Tanpa pembuktian di pengadilan, ia ditangkap, dianiaya dan dikepruk kepalanya, diseret, diguyur bensin dan dibakar hidup-hidup disaksikan ratusan warga.
Ia pergi selamanya meninggalkan istri yang kini berstatus janda, anak balita yang kini menjadi yatim, dan janin yatim masih berusia 6 bulan.
Ayo bantu keluarga yatim almarhum Muhammad Al-Zahra.
Ngeri bingit! Terbayang jika berada ditengah peristiwa tersebut, kita seperti tanpa kendali kecuali amarah dan swa-record, swa-foto or wefie sesudahnya. What the hell is this? Ciyuus bro, ini terjadi di Indonesia, OMG!
Jangan jangan kita sudah lama sakit, hanya tidak dirasa. Disaat jiwa kita belum bisa menerima kemajuan fisik teknologi yang super cepat dan pragmatis, sehingga budaya asal lahir kita, tak lagi mendapat tempat dan waktu. Pengajaran budi pekerti menjadi barang dagangan di layar media yang malah dipenuhi kosmetik dan gemerlapnya artifisial. Orok yang baru lahirpun sudah ditempeli bando gawai, yang bisa membuatnya kejer dan histeris tanpa gadget daripada tanpa susu. Tontonan politik saat ini pun sangat memicu simton ekstrim ini. Begitu banyak tukang kompor saat ini, mengingatkan saya di jaman enam-tujupuluan saat kompor gas belum di temukan. Tukang kompor begitu populer dan didamba rumah tangga, tukang sumbu, pemulung blek, tukang minyak tanah, tukang pemantik colok dan selanjutnya.
Belum lagi sajian aksi tayangan koruptor yang kerap melambaikan tangan, ketawa aja atau menampilkan gerak gerik dan mimik yang terpelajar atau relijius, yang banyak berlanjut dengan vonis enteng dan dan ditahan dirumah tahanan yang ada di dekat dekat mall atau karaoke.

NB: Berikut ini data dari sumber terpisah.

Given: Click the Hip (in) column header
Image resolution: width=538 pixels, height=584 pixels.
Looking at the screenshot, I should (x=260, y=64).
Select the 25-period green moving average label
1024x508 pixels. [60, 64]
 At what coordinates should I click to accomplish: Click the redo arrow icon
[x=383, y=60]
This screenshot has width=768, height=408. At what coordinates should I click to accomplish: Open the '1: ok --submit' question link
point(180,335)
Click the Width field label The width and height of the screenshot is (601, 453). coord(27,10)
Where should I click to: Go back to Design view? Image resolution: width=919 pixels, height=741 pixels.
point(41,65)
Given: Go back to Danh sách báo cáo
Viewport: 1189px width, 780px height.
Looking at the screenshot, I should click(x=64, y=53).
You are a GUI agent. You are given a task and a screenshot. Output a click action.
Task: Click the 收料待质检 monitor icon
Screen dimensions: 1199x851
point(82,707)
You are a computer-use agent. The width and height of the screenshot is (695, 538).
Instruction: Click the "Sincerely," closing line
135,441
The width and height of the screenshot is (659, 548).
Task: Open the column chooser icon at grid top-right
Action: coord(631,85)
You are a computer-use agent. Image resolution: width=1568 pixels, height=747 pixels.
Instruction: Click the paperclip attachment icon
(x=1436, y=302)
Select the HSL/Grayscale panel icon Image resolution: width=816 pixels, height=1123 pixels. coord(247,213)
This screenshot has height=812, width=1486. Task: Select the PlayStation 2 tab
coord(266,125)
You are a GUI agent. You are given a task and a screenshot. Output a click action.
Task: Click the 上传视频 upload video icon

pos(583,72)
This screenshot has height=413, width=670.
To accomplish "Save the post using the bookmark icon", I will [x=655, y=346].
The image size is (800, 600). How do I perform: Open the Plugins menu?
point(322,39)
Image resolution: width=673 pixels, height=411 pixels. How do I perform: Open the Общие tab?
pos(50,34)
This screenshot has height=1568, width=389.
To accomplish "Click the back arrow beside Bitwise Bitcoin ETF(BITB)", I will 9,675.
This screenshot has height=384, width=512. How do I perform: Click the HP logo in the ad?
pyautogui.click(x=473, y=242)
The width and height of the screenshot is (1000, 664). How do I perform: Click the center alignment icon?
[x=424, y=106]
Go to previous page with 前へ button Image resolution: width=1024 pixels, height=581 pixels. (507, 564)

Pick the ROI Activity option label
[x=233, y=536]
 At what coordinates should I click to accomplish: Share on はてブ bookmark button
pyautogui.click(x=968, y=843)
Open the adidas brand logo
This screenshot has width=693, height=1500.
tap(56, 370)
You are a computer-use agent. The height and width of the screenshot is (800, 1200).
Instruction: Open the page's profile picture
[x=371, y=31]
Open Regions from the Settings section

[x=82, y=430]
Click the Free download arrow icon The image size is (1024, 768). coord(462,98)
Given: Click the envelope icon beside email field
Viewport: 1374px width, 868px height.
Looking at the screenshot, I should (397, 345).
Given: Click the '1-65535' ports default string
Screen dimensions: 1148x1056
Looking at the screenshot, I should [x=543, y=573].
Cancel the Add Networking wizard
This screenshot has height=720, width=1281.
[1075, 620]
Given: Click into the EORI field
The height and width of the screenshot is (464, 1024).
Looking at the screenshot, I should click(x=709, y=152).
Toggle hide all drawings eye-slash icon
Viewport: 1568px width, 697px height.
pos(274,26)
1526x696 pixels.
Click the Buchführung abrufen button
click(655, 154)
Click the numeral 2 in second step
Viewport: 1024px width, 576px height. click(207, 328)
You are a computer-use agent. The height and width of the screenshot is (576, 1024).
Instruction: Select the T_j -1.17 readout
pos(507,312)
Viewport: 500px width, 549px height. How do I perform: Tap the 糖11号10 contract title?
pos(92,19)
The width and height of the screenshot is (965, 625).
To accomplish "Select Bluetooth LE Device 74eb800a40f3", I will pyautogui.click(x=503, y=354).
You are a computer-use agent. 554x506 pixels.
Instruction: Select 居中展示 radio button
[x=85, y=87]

Genjotan infrastruktur yang masif mungkin juga penyumbang setres yang tersembunyi di budaya desa atau pelosok yang belum siap dan tanpa persiapan, menjadi kaget pontang panting mengiringi laju struktur beton super cepat. Pancaroba transportasi yang masih mahal dan macet makin menggelembung di kota padat seperti Jakarta ditengah upaya LRT atau MRT.
Herr.., jadi penganalis sosial neh, eheheh..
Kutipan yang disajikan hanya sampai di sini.